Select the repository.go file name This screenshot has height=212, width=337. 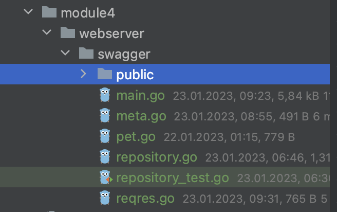click(157, 157)
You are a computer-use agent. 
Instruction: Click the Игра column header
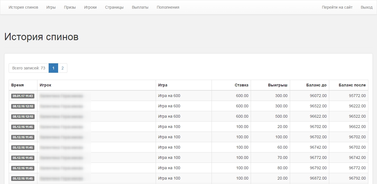coord(163,85)
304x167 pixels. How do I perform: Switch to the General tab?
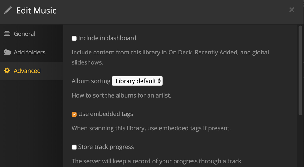25,33
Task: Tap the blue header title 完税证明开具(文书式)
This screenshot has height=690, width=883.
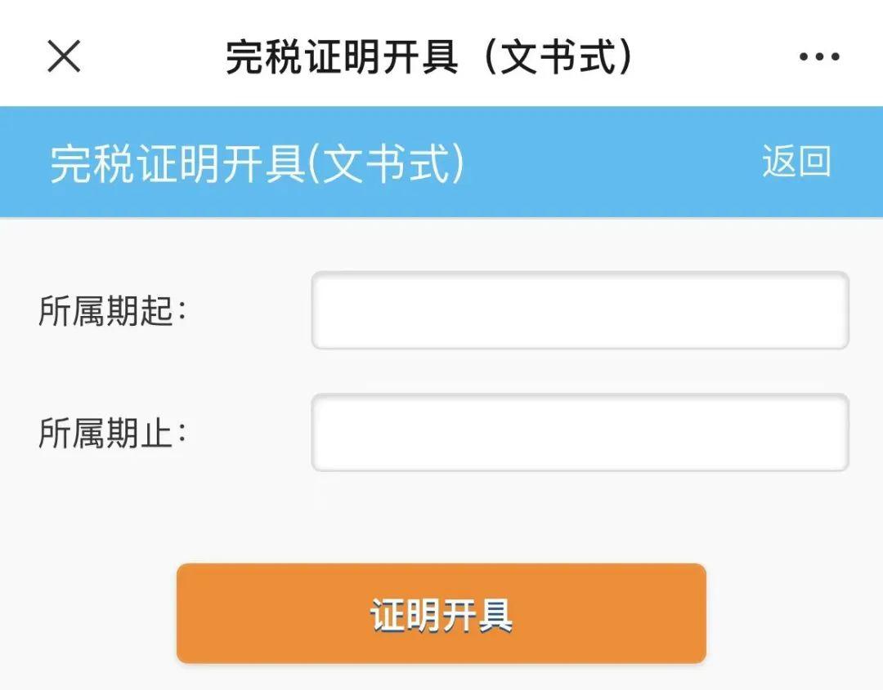Action: [x=257, y=163]
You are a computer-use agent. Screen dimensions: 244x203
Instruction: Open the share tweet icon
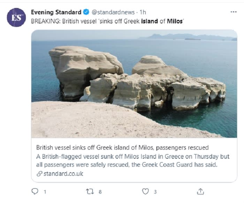point(200,191)
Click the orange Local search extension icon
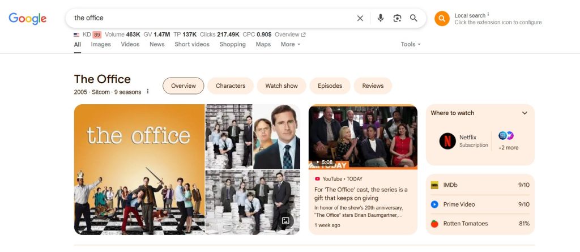Screen dimensions: 580x252 tap(442, 19)
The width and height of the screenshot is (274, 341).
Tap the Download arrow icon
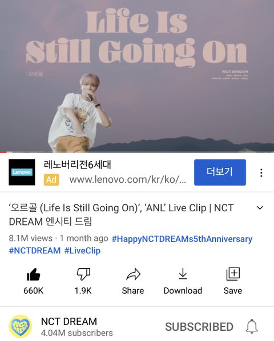183,274
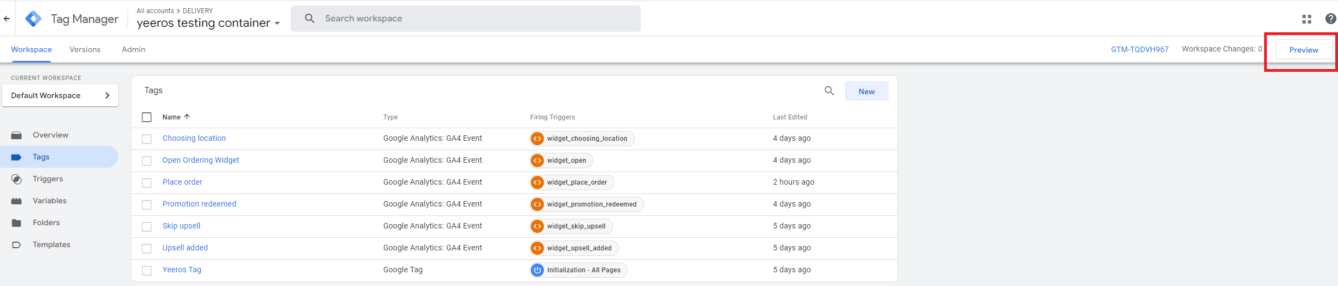
Task: Toggle the select-all tags checkbox
Action: pos(147,117)
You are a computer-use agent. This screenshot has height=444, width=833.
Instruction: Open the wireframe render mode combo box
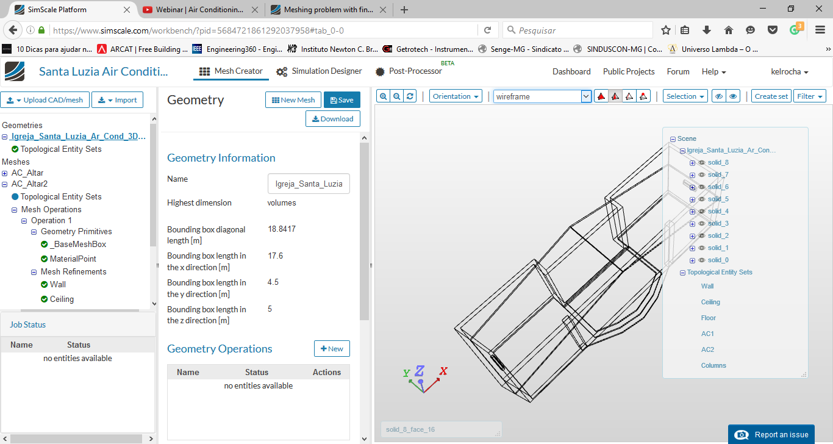click(x=543, y=96)
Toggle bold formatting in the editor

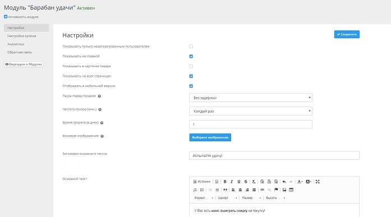point(225,182)
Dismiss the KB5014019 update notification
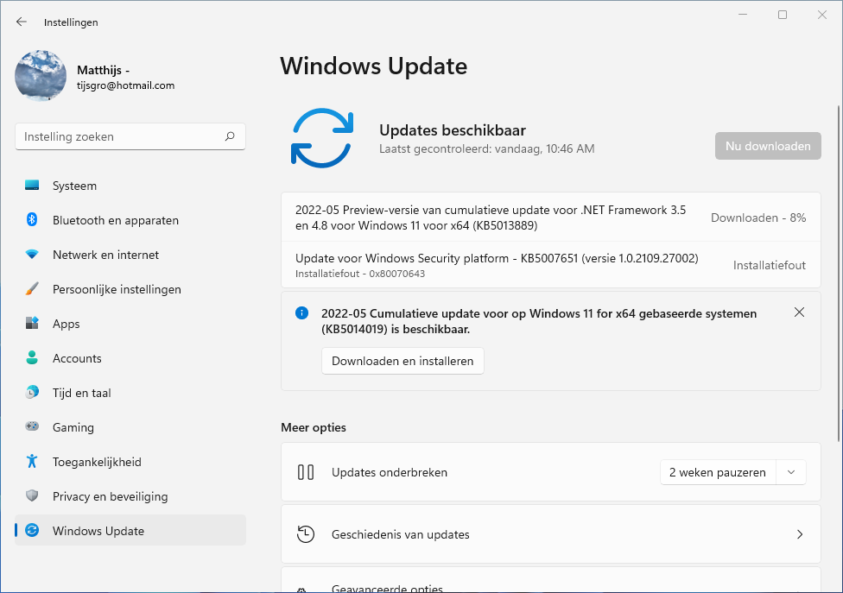This screenshot has height=593, width=843. [799, 312]
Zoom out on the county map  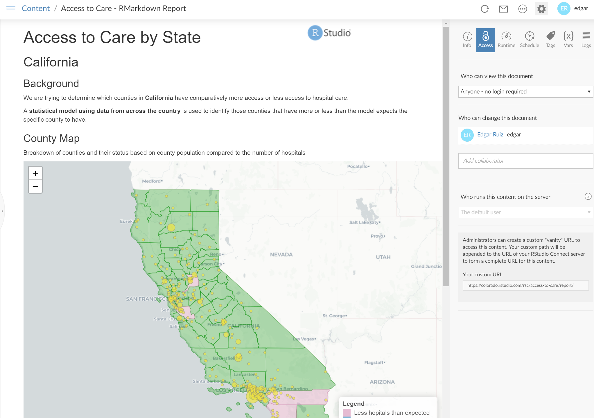point(35,186)
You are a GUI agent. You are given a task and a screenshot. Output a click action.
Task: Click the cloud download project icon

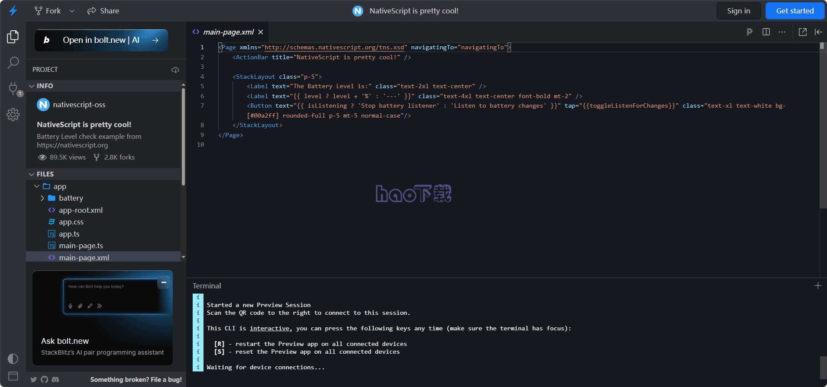[x=175, y=70]
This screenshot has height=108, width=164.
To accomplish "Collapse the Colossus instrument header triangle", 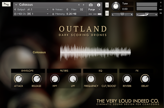I will [x=16, y=5].
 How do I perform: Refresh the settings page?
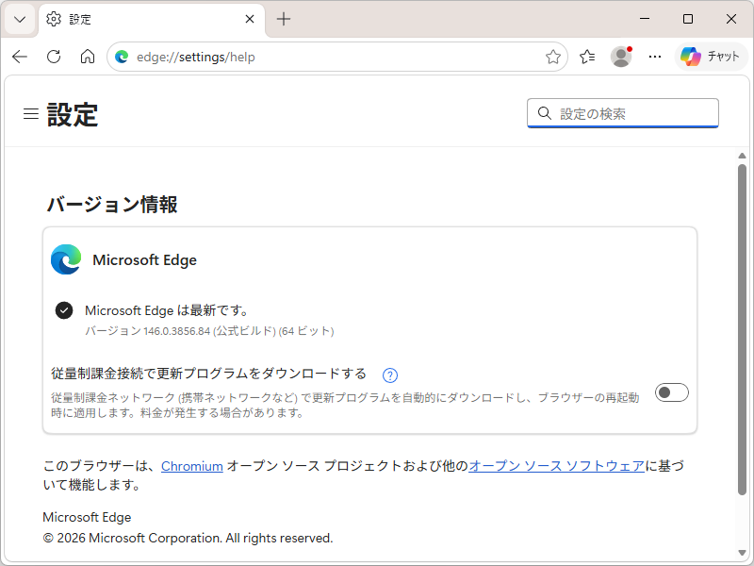pos(53,57)
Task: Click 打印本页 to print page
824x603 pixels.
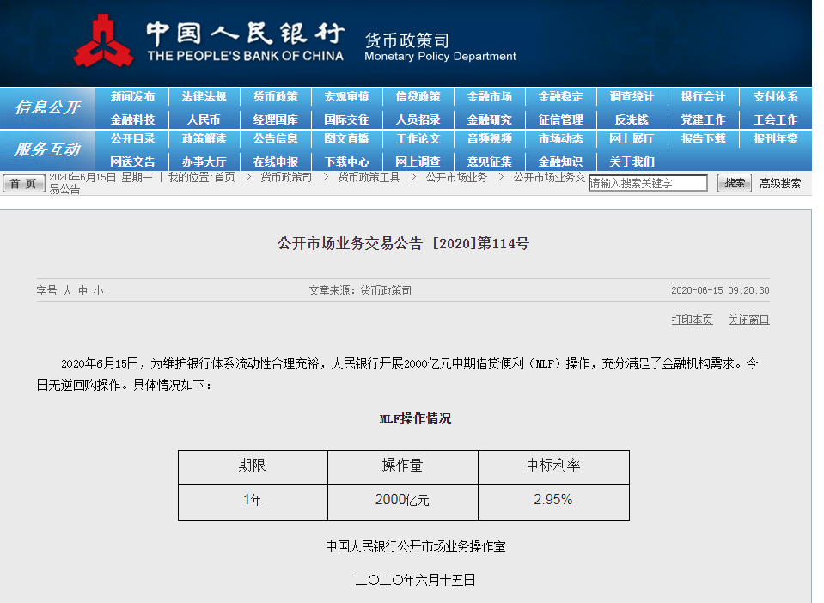Action: tap(692, 320)
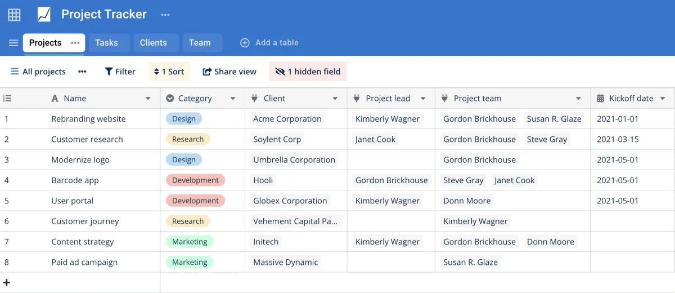
Task: Click the Acme Corporation client link
Action: pyautogui.click(x=287, y=119)
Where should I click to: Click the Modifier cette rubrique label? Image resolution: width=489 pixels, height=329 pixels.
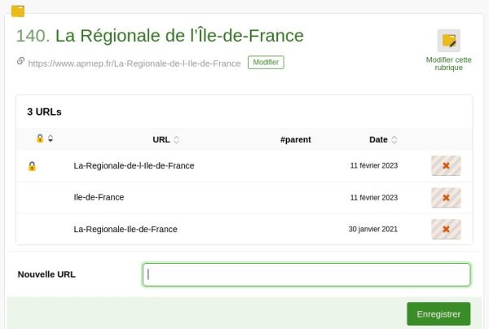[448, 64]
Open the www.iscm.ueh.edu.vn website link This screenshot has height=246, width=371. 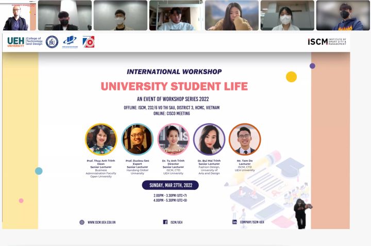(102, 222)
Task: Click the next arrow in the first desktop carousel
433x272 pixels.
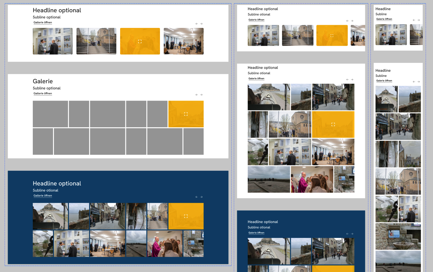Action: tap(201, 24)
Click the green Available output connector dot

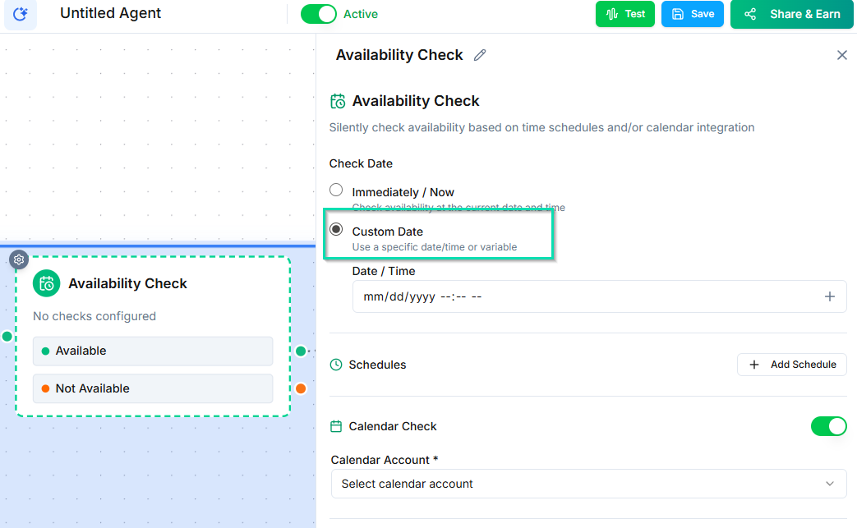pos(301,351)
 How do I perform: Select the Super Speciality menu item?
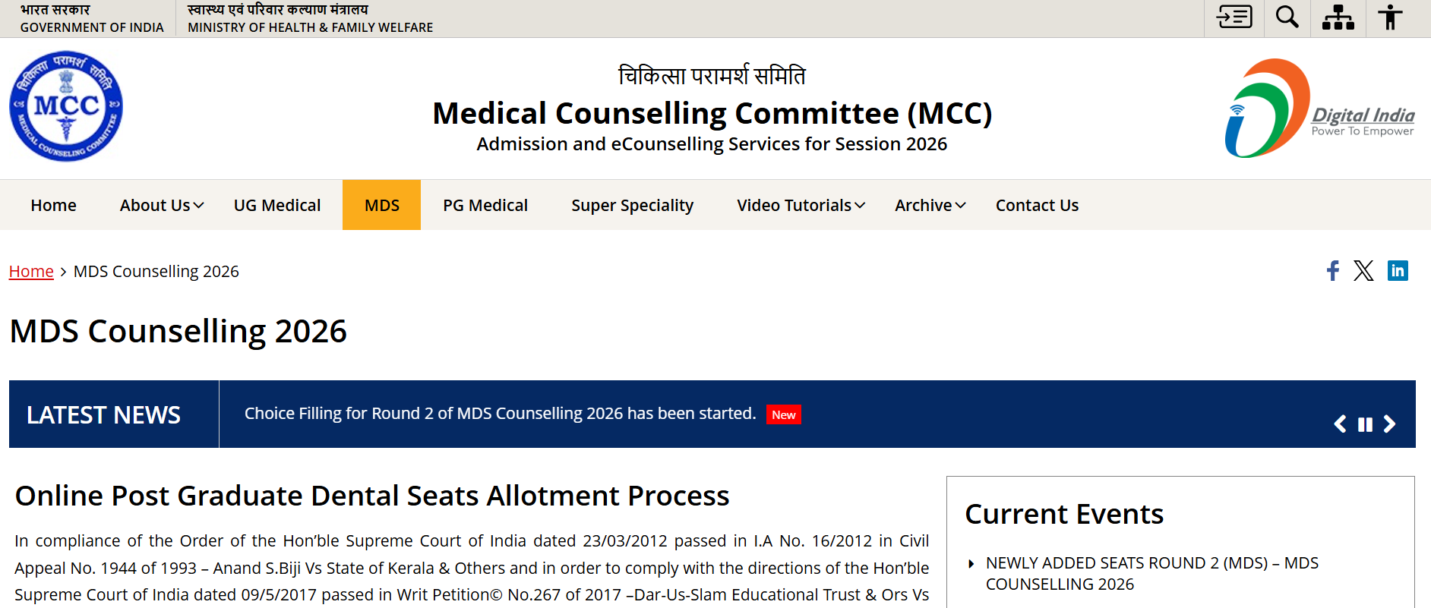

━━━━━━━━━━━━━━━━━━━━

» YOUR ASSIGNMENT
Among the entries above, count every line containing the string "computer". Your reply must be that number alone.

» ANSWER TO THIS PROBLEM
3